10. I’ve seen a lot of people disagreeing with this week’s boot, but whilst Tom and Rav both had noisier failures with their Yorkshire puddings and their lacklustre lacy pancakes respectively, Kate was the only one who was consistently poor across all three rounds (despite having been a solid middle-order finisher in the competition until now), all culminating in Paul Hollywood telling her that her churros were completely inedible. So I find myself in agreement with her departure. Like Benjamina’s rise to power this week, Kate’s was an under-the-radar sort of failure. She was stealth-shit you might say. Still, she can take home with her the comfort that Paul said she was by far not the worst baker overall in the competition at that point
HINT HINT HINT HINT HINT, so that’s something.
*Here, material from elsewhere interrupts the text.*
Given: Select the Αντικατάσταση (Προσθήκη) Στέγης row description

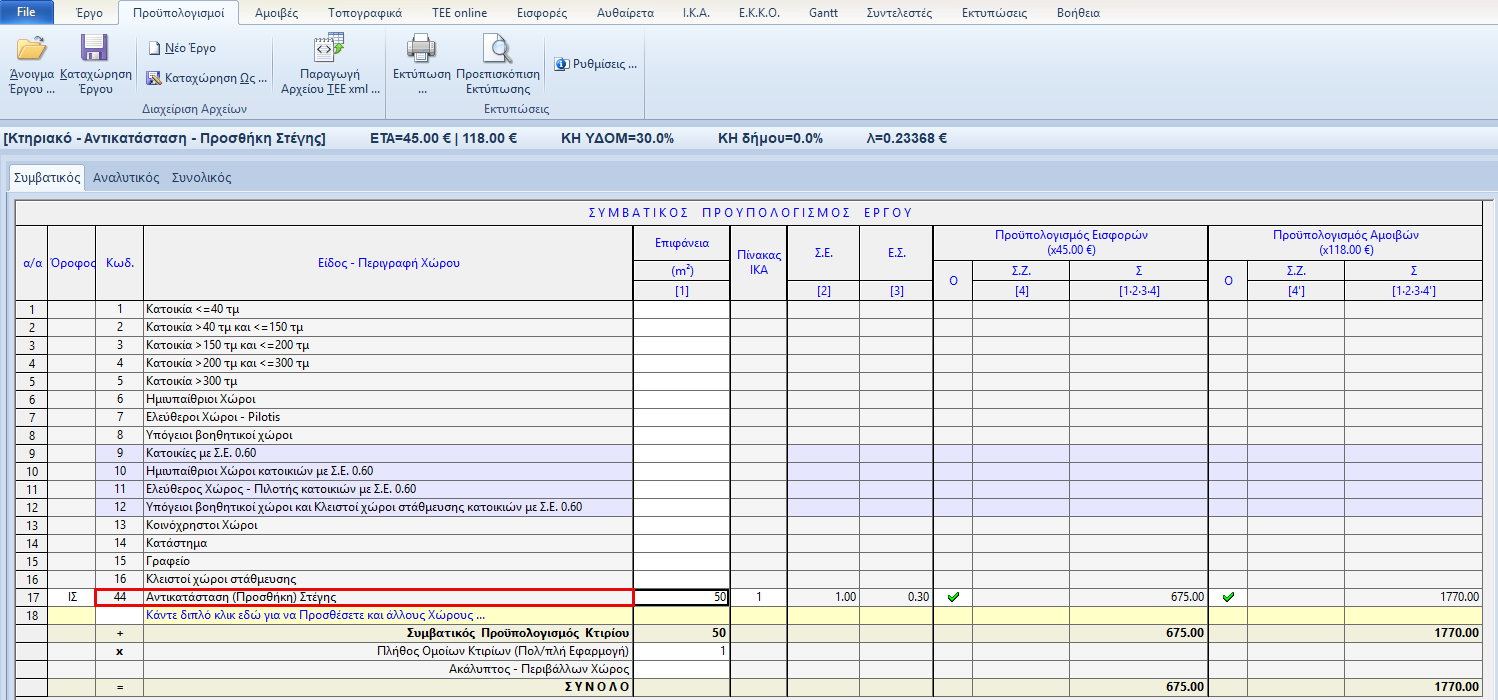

It’s also kind of appropriate that Kate leaves in The Week That Bake Off Died, as there was something very BBC Bake Off about her at her core. There’s a variant of Kate on most series – all talk of ponies and flowers and being a stay-at-home mum and every single sodding bake being somehow inspired by her husbands or her kids or her mum or the brownies or some other member of her family. Every series there’s a woman who ends up getting eliminated for something like turning out “bunny rabbits” that look melted
and this is the week we lost her this time. I’ll leave with my Most Kate “Kate Moment” of the week, which was during her Signature Bake Round, when she said that she grew up in a household that didn’t have Yorkshire Puddings with Christmas Dinner, and her husband grew up in a household that did, so in tribute to that she was debuting her “Christmas Dinner Compromise”.
Having Yorkshire Puddings with Christmas Dinner. What a very Middle England “compromise”.